We present a case of a 6-year-old Jordanian male patient with intrauterine growth retardation, fine and gross motor delay, recurrent infections, respiratory and gastrointestinal problems, immunodeficiency, and distinctive dermatological abnormalities. Comprehensive genetic evaluation identified a homozygous pathogenic variant in the cystatin A gene (c.64A>T; p. Lys22Ter), consistent with a diagnosis of acral peeling skin syndrome. Furthermore, two variants of uncertain significance were identified in BACH2 (c.100G>A; p.
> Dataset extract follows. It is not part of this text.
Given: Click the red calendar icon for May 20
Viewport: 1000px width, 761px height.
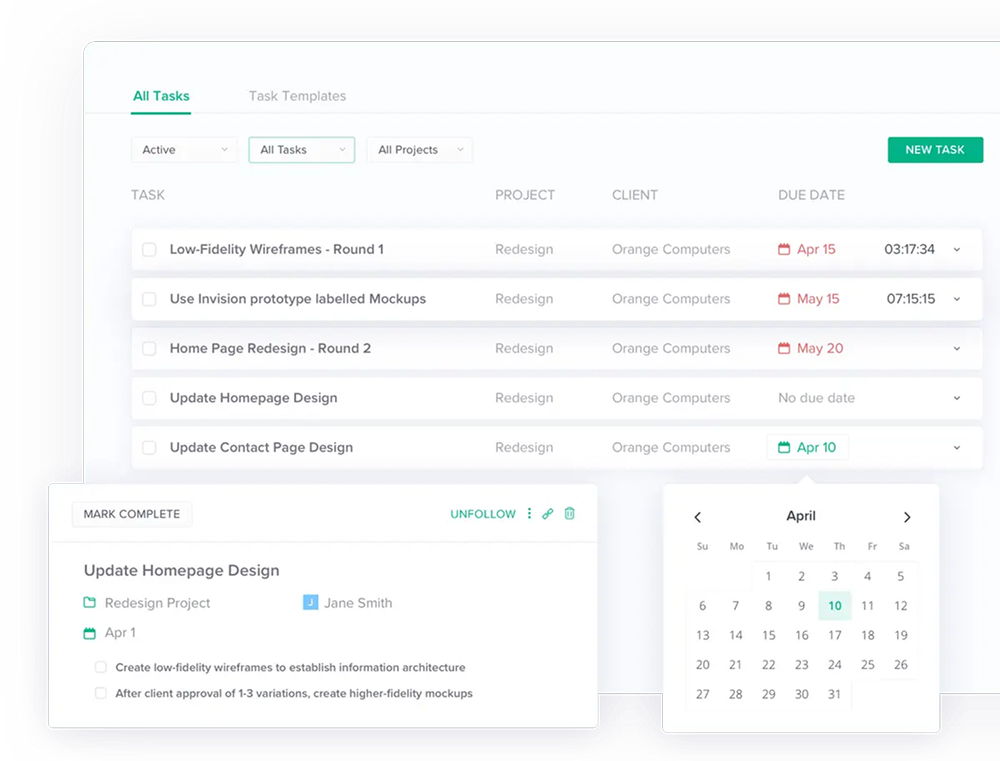Looking at the screenshot, I should 784,349.
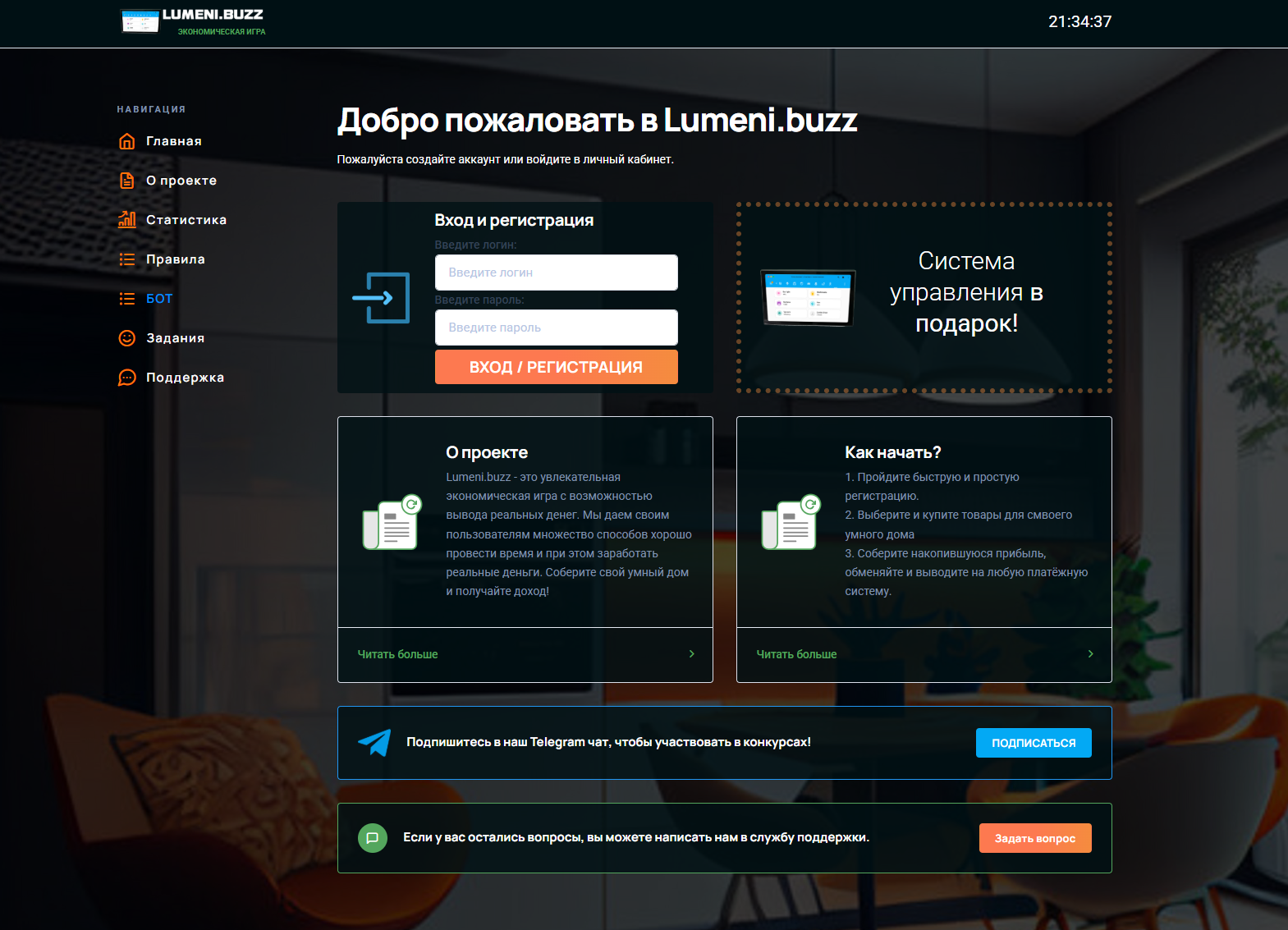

Asp34Asn, heterozygous) and NSMCE3 (c.877G>A; p. Ala293Thr, homozygous). These two genes may contribute to the patient?s immunodeficiency and genomic stability. The patient was also a heterozygous carrier of pathogenic variants in the MEFV gene (c.2230G>T; p. Ala744Ser) linked to familial Mediterranean fever. Carrier status was also noted for the phenylalanine hydroxylase gene (c.157C>T; p. Arg53Cys). This gene is linked to phenylketonuria. To the best of our knowledge, this is the first case study that was confirmed by clinical, biochemical, and molecular genetic findings in Jordan. This case underscores the utility of comprehensive genomic analysis in accurately diagnosing complex genetic disorders and highlights the necessity of phenotypic correlation in variant interpretation and future patient management.